# TASK TO CARRY OUT
What must be written out is each line from the one holding "The width and" through the end of the records, word for word, minus any pictures.

# EXERCISE DATA
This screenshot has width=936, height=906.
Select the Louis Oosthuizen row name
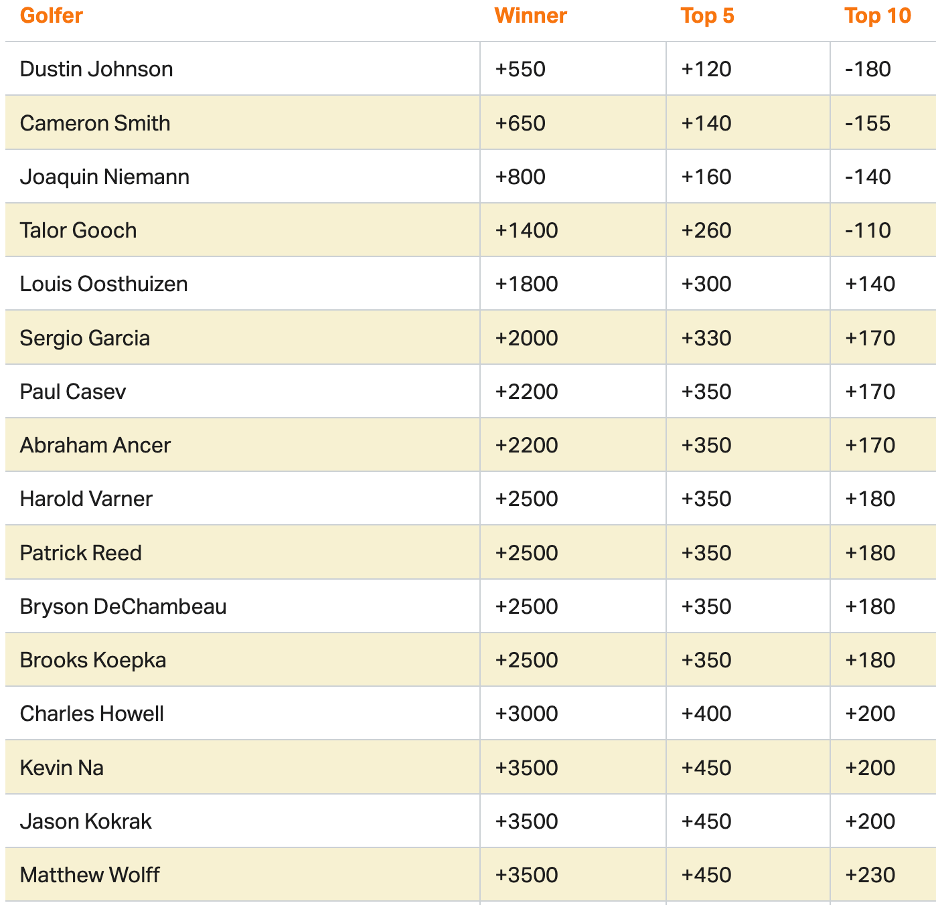click(x=104, y=284)
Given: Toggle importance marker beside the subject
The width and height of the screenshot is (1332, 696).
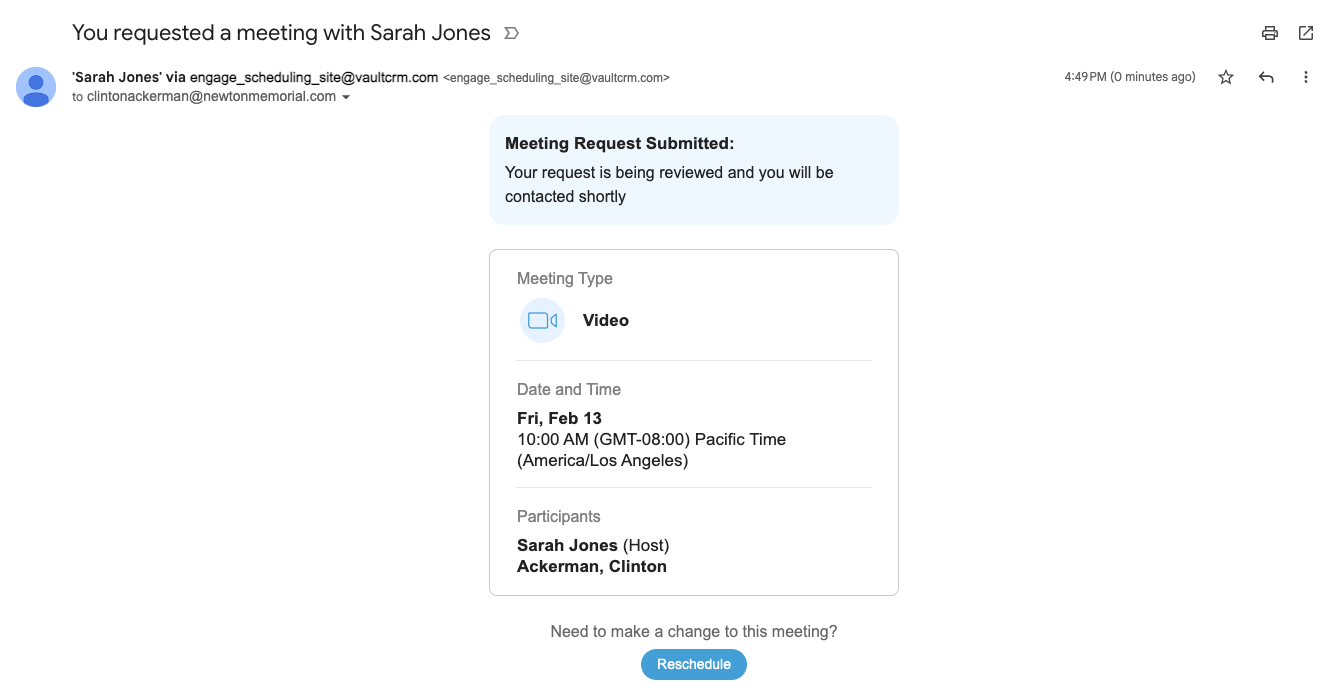Looking at the screenshot, I should pos(511,33).
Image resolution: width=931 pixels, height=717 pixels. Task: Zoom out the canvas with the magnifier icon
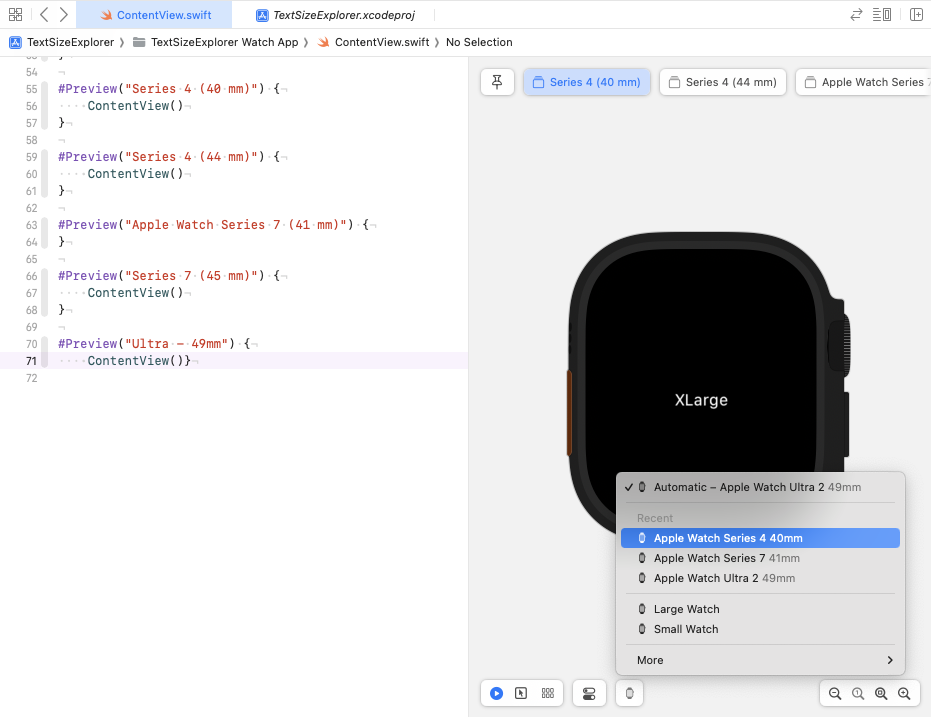835,693
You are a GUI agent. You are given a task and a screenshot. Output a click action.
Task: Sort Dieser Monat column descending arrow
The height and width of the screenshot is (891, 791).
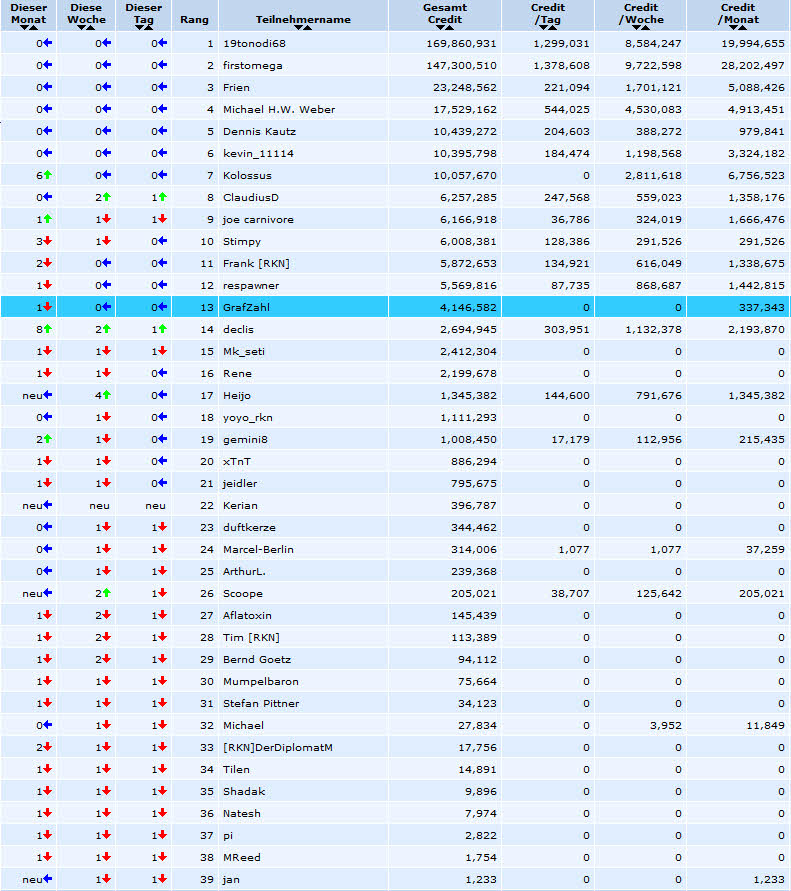pyautogui.click(x=24, y=27)
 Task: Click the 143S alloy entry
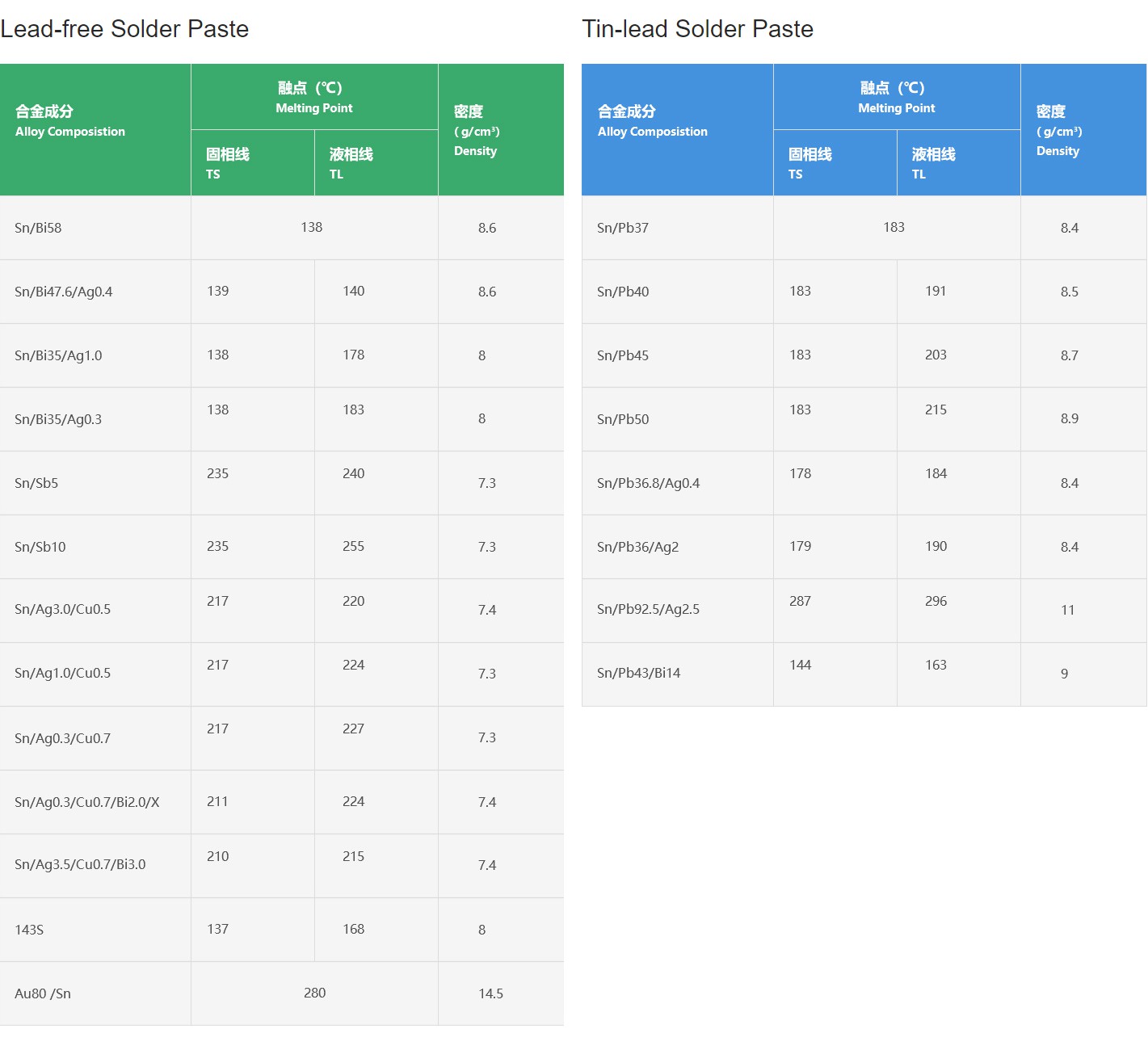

# WRITTEN REPLY
The width and height of the screenshot is (1332, 696).
Looking at the screenshot, I should pos(511,33).
Image resolution: width=931 pixels, height=717 pixels. Task: Zoom out the canvas with the magnifier icon
835,693
You are a GUI agent. You are given a task and a screenshot. Output a click action.
Task: Sort Dieser Monat column descending arrow
The height and width of the screenshot is (891, 791).
pyautogui.click(x=24, y=27)
 Task: Click the 143S alloy entry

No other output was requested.